I am using Python to import data from large files. There are three columns corresponding to x, y, z data. Each row represents a time at which the data were collected. For example:
importedData = [[1, 2, 3], <--This row: x, y, and z data at time 0.
[4, 5, 6],
[7, 8, 9]];
I want to calculate the variance for each time (row). As far as I know, one way to do this is as follows (if this is not correct, I would appreciate a heads-up):
varPerTimestep = np.var(importedData,axis=1);
Here's my problem. To convince a coworker it works, I would next like to do the same thing, but avoid using np.var. This means solving:
Var(S)=(⟨S_bar⋅S_bar⟩−⟨S_bar⟩⟨S_bar⟩)
# S_bar, x, y, z
I'm an intermittent Python user and just can't figure out how to do this for each row. I found a suggestion online but don't know how to adapt the code below so it applies to each row (apologies; can't provide the link because when I do, I get an error that my code is not formatted correctly and I can't post the question; also the reason that some of the code is formatted as quotes below):
def variance(data, ddof=0):
n = len(data)
mean = sum(data) / n
return sum((x - mean) ** 2 for x in data) / (n - ddof)
I have tried various things.
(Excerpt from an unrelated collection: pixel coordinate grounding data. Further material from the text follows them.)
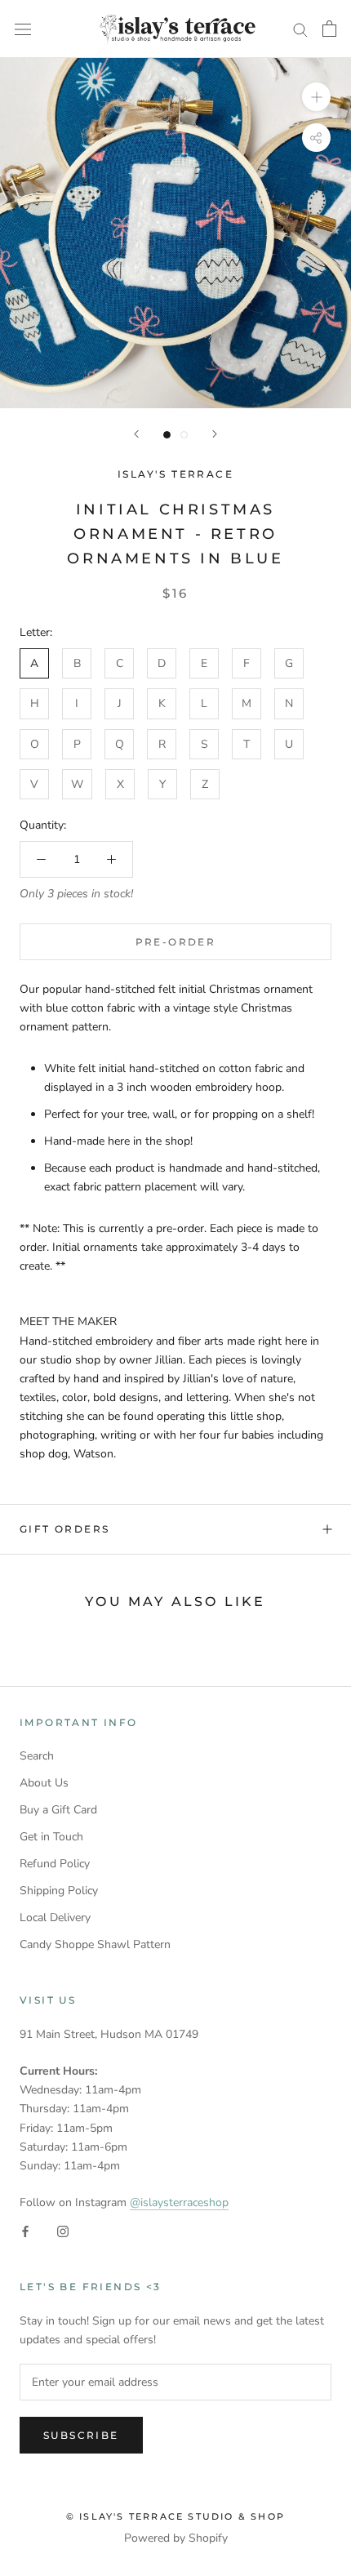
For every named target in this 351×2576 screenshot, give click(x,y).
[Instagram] (63, 2230)
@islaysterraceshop (179, 2202)
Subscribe (81, 2435)
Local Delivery (55, 1917)
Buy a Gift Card (58, 1809)
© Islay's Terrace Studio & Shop (175, 2516)
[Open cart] (329, 28)
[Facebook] (25, 2230)
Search (37, 1756)
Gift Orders (64, 1529)
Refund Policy (55, 1863)
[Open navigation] (23, 29)
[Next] (214, 434)
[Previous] (136, 434)
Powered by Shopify (176, 2538)
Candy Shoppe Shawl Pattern (95, 1944)
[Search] (300, 29)
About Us (44, 1783)
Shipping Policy (59, 1890)
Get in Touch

For example, putting the function in a loop where I first attempted just getting a row average:
for row in importedData:
mean_test = np.mean(importedData,axis=1)
print(mean_test)
This gives me an error I can't figure out:
Traceback (most recent call last): File "<string>", line 13, in <module> TypeError: list indices must be integers or slices, not tuple
I also tried this and get no output because I seem to be stuck in a loop:
n = len(importedData[0,:]) # Trying to get the length of each row. mean = mean(importedData[0,:]) # Likewise trying to get the mean of each row. deviations = [(x - mean) ** 2 for x in importedData] variance = sum(deviations) / n
If anyone could please point me in the right direction, I would be grateful.
Well you could do something like this to make things more explicit:
import numpy as np
importedData = np.arange(1,10).reshape(3,3)
# Get means for each row
means = [row.mean() for row in importedData]
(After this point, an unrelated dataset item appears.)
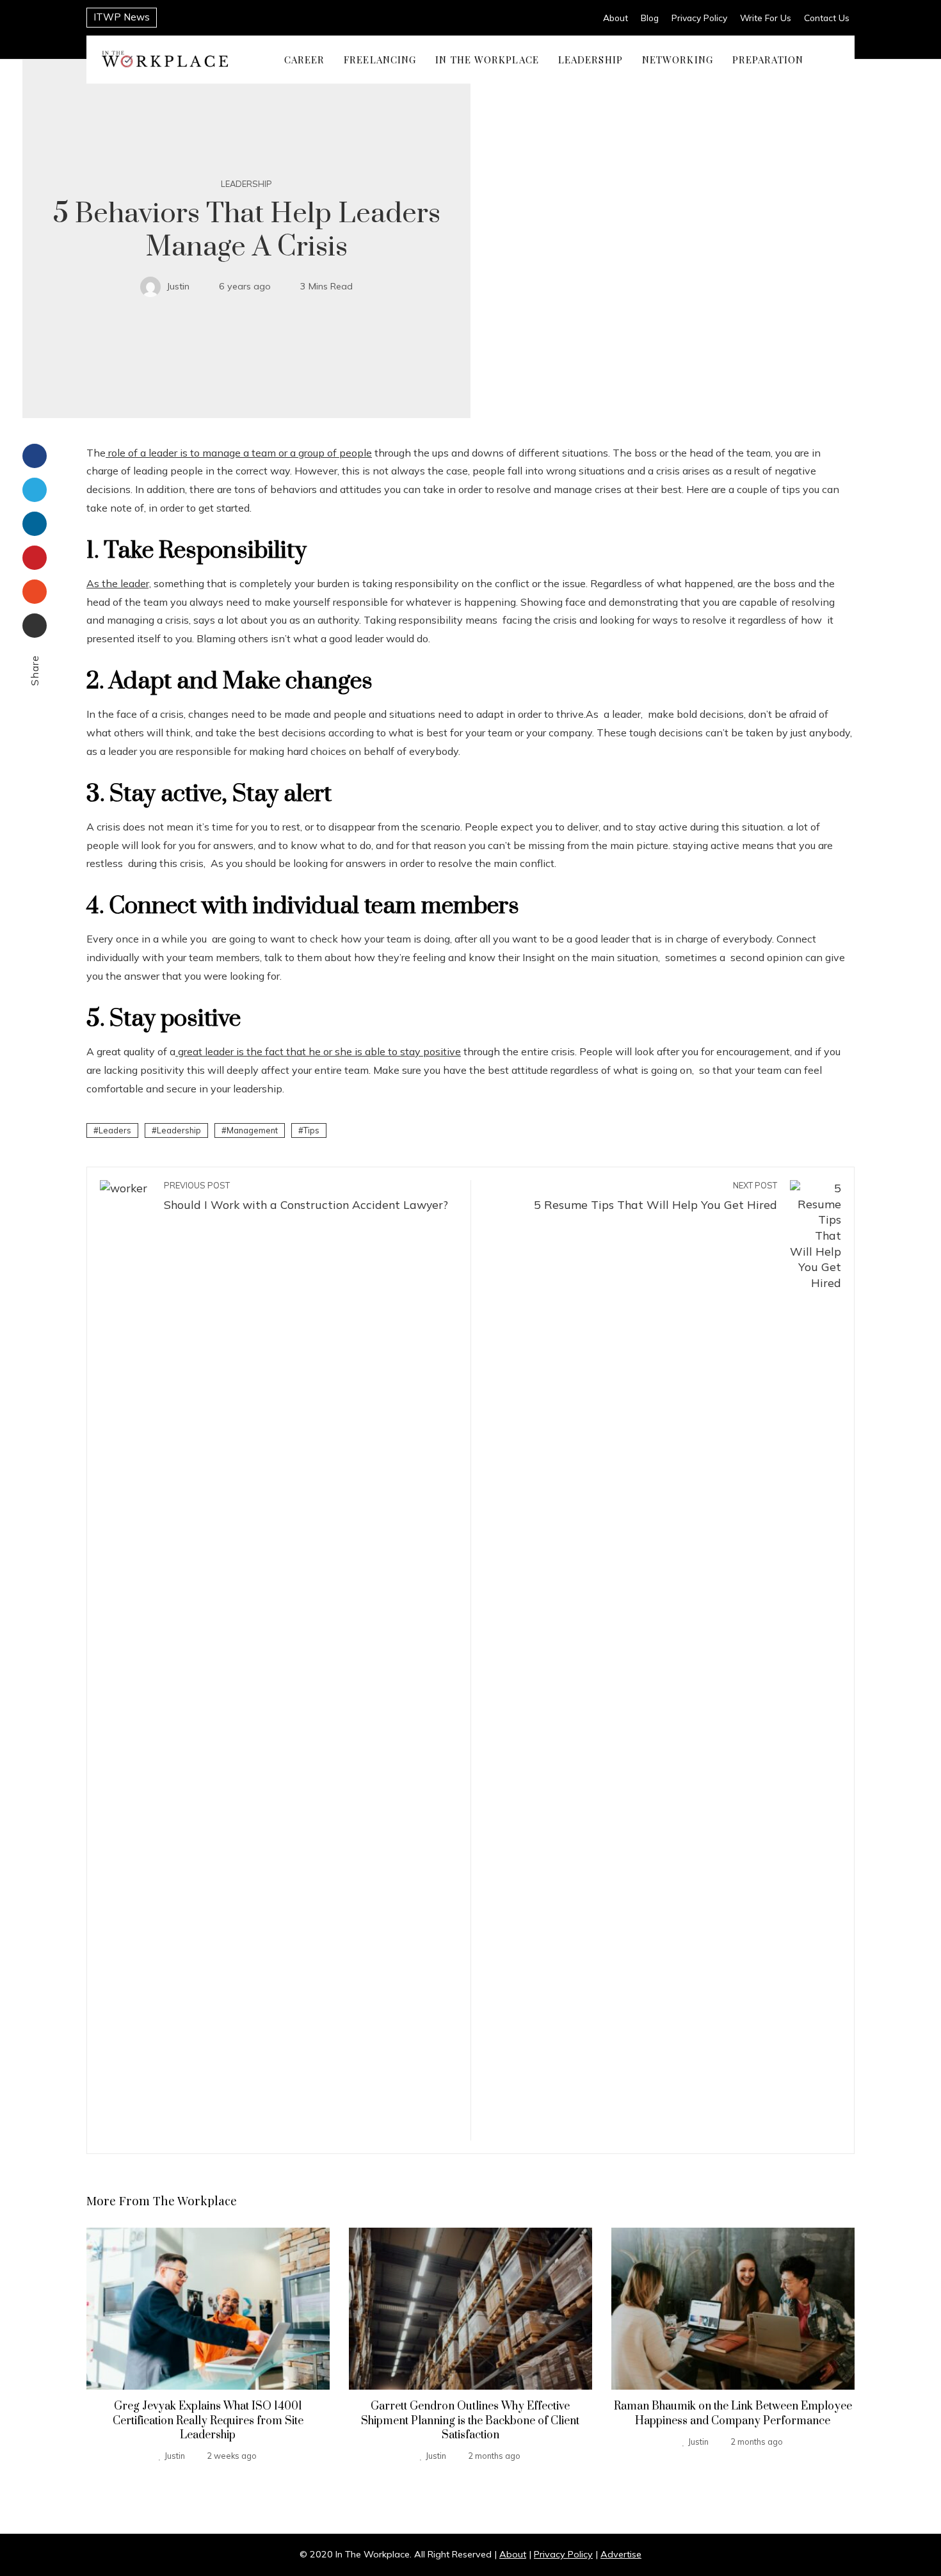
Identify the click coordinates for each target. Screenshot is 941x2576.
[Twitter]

# Calculate squared errors
squared_errors = [(row-mean)**2 for row, mean in zip(importedData, means)]
# Calculate "mean for each row of squared errors" (aka the variance)
variances = [row.mean() for row in squared_errors]
# Sanity check
print(variances)
print(importedData.var(1))
# [0.6666666666666666, 0.6666666666666666, 0.6666666666666666]
# [0.66666667 0.66666667 0.66666667]